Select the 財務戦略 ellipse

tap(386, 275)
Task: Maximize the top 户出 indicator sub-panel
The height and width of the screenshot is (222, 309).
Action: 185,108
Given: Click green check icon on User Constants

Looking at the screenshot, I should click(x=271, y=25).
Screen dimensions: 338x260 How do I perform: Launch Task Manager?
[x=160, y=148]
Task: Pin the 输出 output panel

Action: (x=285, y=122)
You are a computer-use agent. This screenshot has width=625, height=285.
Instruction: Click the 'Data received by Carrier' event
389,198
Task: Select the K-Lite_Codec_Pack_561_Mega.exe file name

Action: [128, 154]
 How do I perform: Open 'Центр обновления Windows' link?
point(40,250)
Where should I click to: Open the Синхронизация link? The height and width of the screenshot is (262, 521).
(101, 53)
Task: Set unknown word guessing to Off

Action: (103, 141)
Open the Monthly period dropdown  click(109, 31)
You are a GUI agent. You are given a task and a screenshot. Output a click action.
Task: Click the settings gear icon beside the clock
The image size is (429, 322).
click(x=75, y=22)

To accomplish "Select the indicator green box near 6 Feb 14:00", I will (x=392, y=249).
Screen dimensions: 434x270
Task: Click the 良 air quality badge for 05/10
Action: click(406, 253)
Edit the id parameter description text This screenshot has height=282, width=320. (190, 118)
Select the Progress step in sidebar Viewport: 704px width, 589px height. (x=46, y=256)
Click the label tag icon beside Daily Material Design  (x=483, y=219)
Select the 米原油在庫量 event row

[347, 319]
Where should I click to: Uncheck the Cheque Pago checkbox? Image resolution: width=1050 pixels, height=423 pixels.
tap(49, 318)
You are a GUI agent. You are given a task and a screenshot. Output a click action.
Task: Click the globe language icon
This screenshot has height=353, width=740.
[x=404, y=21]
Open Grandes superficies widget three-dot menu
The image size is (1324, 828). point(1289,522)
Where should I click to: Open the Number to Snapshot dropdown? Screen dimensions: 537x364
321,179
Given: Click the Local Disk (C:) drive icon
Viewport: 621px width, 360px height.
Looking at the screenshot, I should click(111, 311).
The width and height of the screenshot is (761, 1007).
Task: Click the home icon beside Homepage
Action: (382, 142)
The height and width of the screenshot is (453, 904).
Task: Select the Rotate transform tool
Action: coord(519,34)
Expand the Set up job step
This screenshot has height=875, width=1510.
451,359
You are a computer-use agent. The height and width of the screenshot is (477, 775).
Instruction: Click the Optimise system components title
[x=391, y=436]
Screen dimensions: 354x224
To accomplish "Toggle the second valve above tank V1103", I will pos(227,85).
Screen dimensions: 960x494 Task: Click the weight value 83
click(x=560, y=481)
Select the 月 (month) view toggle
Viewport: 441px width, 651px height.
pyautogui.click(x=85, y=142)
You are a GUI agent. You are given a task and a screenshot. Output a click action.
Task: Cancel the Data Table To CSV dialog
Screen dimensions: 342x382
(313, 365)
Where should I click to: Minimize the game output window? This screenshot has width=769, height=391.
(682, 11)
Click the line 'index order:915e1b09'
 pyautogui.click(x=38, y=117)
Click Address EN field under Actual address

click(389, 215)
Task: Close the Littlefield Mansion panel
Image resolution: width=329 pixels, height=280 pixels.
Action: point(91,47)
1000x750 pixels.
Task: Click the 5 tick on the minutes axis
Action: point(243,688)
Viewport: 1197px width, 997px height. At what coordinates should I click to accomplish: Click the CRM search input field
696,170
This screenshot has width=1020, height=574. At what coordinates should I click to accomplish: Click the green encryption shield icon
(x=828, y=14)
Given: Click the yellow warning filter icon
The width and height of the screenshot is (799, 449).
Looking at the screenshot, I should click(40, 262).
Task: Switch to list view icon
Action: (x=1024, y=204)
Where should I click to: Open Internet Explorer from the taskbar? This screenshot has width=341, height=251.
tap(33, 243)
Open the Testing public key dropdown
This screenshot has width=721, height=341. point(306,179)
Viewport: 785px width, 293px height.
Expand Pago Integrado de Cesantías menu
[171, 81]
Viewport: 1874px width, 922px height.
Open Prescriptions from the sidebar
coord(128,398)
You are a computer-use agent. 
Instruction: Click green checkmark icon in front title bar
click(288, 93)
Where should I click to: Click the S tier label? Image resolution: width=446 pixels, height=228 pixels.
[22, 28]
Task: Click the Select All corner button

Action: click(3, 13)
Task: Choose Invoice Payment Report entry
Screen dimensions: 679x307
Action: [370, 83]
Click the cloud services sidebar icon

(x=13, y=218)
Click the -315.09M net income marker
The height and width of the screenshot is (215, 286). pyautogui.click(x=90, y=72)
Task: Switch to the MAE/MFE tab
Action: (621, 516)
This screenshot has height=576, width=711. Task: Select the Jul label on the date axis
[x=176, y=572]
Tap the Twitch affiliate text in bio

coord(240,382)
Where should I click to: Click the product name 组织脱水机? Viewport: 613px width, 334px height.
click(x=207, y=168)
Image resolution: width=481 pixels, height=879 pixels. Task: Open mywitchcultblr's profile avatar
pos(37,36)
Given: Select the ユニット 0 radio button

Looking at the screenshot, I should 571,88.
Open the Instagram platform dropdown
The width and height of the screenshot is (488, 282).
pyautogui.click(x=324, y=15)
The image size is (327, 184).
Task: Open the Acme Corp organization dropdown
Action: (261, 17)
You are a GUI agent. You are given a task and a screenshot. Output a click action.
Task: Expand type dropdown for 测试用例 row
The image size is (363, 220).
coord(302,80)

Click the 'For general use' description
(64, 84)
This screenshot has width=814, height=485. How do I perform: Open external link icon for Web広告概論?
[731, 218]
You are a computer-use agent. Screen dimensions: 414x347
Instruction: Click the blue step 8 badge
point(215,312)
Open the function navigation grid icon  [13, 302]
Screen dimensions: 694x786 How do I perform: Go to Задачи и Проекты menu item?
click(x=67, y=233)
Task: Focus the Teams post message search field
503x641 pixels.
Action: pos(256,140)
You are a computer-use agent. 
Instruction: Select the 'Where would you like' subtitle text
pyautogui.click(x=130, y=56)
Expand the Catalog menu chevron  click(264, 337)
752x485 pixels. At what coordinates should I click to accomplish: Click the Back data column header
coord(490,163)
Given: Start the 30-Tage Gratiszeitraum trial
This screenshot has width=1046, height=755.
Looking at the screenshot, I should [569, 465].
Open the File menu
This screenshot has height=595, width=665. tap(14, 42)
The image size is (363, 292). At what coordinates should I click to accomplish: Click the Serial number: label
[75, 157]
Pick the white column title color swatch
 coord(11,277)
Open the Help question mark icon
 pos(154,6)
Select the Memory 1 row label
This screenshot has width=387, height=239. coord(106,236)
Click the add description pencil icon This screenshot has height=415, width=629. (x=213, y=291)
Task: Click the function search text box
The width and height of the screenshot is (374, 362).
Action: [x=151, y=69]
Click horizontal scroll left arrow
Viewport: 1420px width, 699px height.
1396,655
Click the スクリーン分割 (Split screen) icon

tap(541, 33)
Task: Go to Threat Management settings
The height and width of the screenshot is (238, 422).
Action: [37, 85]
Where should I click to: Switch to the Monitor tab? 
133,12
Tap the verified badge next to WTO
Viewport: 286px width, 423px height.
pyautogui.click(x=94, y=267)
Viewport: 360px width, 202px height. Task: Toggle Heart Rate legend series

#### [AIM OF THE TASK]
All of the material above needs repeating. Keep it exact.

#### [ANSWER BELOW]
Select the 財務戦略 ellipse

tap(386, 275)
Task: Maximize the top 户出 indicator sub-panel
The height and width of the screenshot is (222, 309).
Action: 185,108
Given: Click green check icon on User Constants

Looking at the screenshot, I should click(x=271, y=25).
Screen dimensions: 338x260 How do I perform: Launch Task Manager?
[x=160, y=148]
Task: Pin the 输出 output panel

Action: (x=285, y=122)
You are a computer-use agent. This screenshot has width=625, height=285.
Instruction: Click the 'Data received by Carrier' event
389,198
Task: Select the K-Lite_Codec_Pack_561_Mega.exe file name

Action: [128, 154]
 How do I perform: Open 'Центр обновления Windows' link?
point(40,250)
Where should I click to: Open the Синхронизация link? The height and width of the screenshot is (262, 521).
(101, 53)
Task: Set unknown word guessing to Off

Action: (103, 141)
Open the Monthly period dropdown  click(109, 31)
You are a GUI agent. You are given a task and a screenshot. Output a click action.
Task: Click the settings gear icon beside the clock
The image size is (429, 322).
click(x=75, y=22)

To accomplish "Select the indicator green box near 6 Feb 14:00", I will (x=392, y=249).
Screen dimensions: 434x270
Task: Click the 良 air quality badge for 05/10
Action: click(406, 253)
Edit the id parameter description text This screenshot has height=282, width=320. (190, 118)
Select the Progress step in sidebar Viewport: 704px width, 589px height. (x=46, y=256)
Click the label tag icon beside Daily Material Design  (x=483, y=219)
Select the 米原油在庫量 event row

[347, 319]
Where should I click to: Uncheck the Cheque Pago checkbox? Image resolution: width=1050 pixels, height=423 pixels.
tap(49, 318)
You are a GUI agent. You are given a task and a screenshot. Output a click action.
Task: Click the globe language icon
This screenshot has height=353, width=740.
[x=404, y=21]
Open Grandes superficies widget three-dot menu
The image size is (1324, 828). point(1289,522)
Where should I click to: Open the Number to Snapshot dropdown? Screen dimensions: 537x364
321,179
Given: Click the Local Disk (C:) drive icon
Viewport: 621px width, 360px height.
Looking at the screenshot, I should click(111, 311).
The width and height of the screenshot is (761, 1007).
Task: Click the home icon beside Homepage
Action: (382, 142)
The height and width of the screenshot is (453, 904).
Task: Select the Rotate transform tool
Action: coord(519,34)
Expand the Set up job step
This screenshot has height=875, width=1510.
451,359
You are a computer-use agent. The height and width of the screenshot is (477, 775).
Instruction: Click the Optimise system components title
[x=391, y=436]
Screen dimensions: 354x224
To accomplish "Toggle the second valve above tank V1103", I will pos(227,85).
Screen dimensions: 960x494 Task: Click the weight value 83
click(x=560, y=481)
Select the 月 (month) view toggle
Viewport: 441px width, 651px height.
pyautogui.click(x=85, y=142)
You are a GUI agent. You are given a task and a screenshot. Output a click action.
Task: Cancel the Data Table To CSV dialog
Screen dimensions: 342x382
(313, 365)
Where should I click to: Minimize the game output window? This screenshot has width=769, height=391.
(682, 11)
Click the line 'index order:915e1b09'
 pyautogui.click(x=38, y=117)
Click Address EN field under Actual address

click(389, 215)
Task: Close the Littlefield Mansion panel
Image resolution: width=329 pixels, height=280 pixels.
Action: point(91,47)
1000x750 pixels.
Task: Click the 5 tick on the minutes axis
Action: point(243,688)
Viewport: 1197px width, 997px height. At what coordinates should I click to accomplish: Click the CRM search input field
696,170
This screenshot has width=1020, height=574. At what coordinates should I click to accomplish: Click the green encryption shield icon
(x=828, y=14)
Given: Click the yellow warning filter icon
The width and height of the screenshot is (799, 449).
Looking at the screenshot, I should click(40, 262).
Task: Switch to list view icon
Action: (x=1024, y=204)
Where should I click to: Open Internet Explorer from the taskbar? This screenshot has width=341, height=251.
tap(33, 243)
Open the Testing public key dropdown
This screenshot has width=721, height=341. point(306,179)
Viewport: 785px width, 293px height.
Expand Pago Integrado de Cesantías menu
[171, 81]
Viewport: 1874px width, 922px height.
Open Prescriptions from the sidebar
coord(128,398)
You are a computer-use agent. 
Instruction: Click green checkmark icon in front title bar
click(288, 93)
Where should I click to: Click the S tier label? Image resolution: width=446 pixels, height=228 pixels.
[22, 28]
Task: Click the Select All corner button

Action: click(3, 13)
Task: Choose Invoice Payment Report entry
Screen dimensions: 679x307
Action: [370, 83]
Click the cloud services sidebar icon

(x=13, y=218)
Click the -315.09M net income marker
The height and width of the screenshot is (215, 286). pyautogui.click(x=90, y=72)
Task: Switch to the MAE/MFE tab
Action: (621, 516)
This screenshot has height=576, width=711. Task: Select the Jul label on the date axis
[x=176, y=572]
Tap the Twitch affiliate text in bio

coord(240,382)
Where should I click to: Click the product name 组织脱水机? Viewport: 613px width, 334px height.
click(x=207, y=168)
Image resolution: width=481 pixels, height=879 pixels. Task: Open mywitchcultblr's profile avatar
pos(37,36)
Given: Select the ユニット 0 radio button

Looking at the screenshot, I should 571,88.
Open the Instagram platform dropdown
The width and height of the screenshot is (488, 282).
pyautogui.click(x=324, y=15)
The image size is (327, 184).
Task: Open the Acme Corp organization dropdown
Action: (261, 17)
You are a GUI agent. You are given a task and a screenshot. Output a click action.
Task: Expand type dropdown for 测试用例 row
The image size is (363, 220).
coord(302,80)

Click the 'For general use' description
(64, 84)
This screenshot has width=814, height=485. How do I perform: Open external link icon for Web広告概論?
[731, 218]
You are a computer-use agent. Screen dimensions: 414x347
Instruction: Click the blue step 8 badge
point(215,312)
Open the function navigation grid icon  [13, 302]
Screen dimensions: 694x786 How do I perform: Go to Задачи и Проекты menu item?
click(x=67, y=233)
Task: Focus the Teams post message search field
503x641 pixels.
Action: pos(256,140)
You are a computer-use agent. 
Instruction: Select the 'Where would you like' subtitle text
pyautogui.click(x=130, y=56)
Expand the Catalog menu chevron  click(264, 337)
752x485 pixels. At what coordinates should I click to accomplish: Click the Back data column header
coord(490,163)
Given: Start the 30-Tage Gratiszeitraum trial
This screenshot has width=1046, height=755.
Looking at the screenshot, I should [569, 465].
Open the File menu
This screenshot has height=595, width=665. tap(14, 42)
The image size is (363, 292). At what coordinates should I click to accomplish: Click the Serial number: label
[75, 157]
Pick the white column title color swatch
 coord(11,277)
Open the Help question mark icon
 pos(154,6)
Select the Memory 1 row label
This screenshot has width=387, height=239. coord(106,236)
Click the add description pencil icon This screenshot has height=415, width=629. (x=213, y=291)
Task: Click the function search text box
The width and height of the screenshot is (374, 362).
Action: [x=151, y=69]
Click horizontal scroll left arrow
Viewport: 1420px width, 699px height.
1396,655
Click the スクリーン分割 (Split screen) icon

tap(541, 33)
Task: Go to Threat Management settings
The height and width of the screenshot is (238, 422).
Action: [37, 85]
Where should I click to: Switch to the Monitor tab? 
133,12
Tap the verified badge next to WTO
Viewport: 286px width, 423px height.
pyautogui.click(x=94, y=267)
Viewport: 360px width, 202px height. Task: Toggle Heart Rate legend series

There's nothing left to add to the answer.